• _PROBLEM_: State only the number of lines in the material below that contain the string "perform", with letter case taken into account.

========================================

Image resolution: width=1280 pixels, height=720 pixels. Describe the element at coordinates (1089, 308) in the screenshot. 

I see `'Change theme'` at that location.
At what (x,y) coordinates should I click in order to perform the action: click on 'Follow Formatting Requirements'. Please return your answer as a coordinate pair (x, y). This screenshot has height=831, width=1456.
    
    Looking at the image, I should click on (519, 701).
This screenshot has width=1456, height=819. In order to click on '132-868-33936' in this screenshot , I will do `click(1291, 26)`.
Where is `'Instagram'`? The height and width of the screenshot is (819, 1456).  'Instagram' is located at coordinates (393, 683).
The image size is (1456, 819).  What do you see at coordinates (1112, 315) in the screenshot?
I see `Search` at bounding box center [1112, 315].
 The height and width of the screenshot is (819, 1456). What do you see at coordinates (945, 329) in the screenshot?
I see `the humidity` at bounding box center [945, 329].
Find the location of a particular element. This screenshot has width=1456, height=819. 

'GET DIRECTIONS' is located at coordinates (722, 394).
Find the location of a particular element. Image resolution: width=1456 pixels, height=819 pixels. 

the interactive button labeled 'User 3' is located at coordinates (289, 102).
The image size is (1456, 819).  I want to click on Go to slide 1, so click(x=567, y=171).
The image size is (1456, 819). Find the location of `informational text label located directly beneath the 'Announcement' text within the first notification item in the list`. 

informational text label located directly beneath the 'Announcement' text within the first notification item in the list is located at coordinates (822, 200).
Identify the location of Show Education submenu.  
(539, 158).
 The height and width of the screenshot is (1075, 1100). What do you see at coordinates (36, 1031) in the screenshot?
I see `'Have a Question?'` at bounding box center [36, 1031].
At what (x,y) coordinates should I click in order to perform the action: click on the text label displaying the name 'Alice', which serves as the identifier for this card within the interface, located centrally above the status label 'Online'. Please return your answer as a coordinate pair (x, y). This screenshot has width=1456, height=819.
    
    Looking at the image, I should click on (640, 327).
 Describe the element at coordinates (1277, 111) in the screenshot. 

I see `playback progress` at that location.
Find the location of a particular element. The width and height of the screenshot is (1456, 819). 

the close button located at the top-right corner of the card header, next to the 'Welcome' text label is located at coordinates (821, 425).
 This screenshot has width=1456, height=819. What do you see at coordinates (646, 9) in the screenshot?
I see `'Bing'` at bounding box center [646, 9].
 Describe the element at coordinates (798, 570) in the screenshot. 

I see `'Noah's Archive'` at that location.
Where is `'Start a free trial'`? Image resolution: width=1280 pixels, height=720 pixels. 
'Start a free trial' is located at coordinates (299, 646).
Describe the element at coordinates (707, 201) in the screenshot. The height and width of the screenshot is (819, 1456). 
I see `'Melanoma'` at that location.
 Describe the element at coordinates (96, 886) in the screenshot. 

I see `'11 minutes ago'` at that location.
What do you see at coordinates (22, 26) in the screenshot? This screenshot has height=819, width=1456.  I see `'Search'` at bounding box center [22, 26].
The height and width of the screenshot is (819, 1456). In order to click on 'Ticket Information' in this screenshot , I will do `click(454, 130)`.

========================================

• _SOLUTION TO THIS PROBLEM_: 2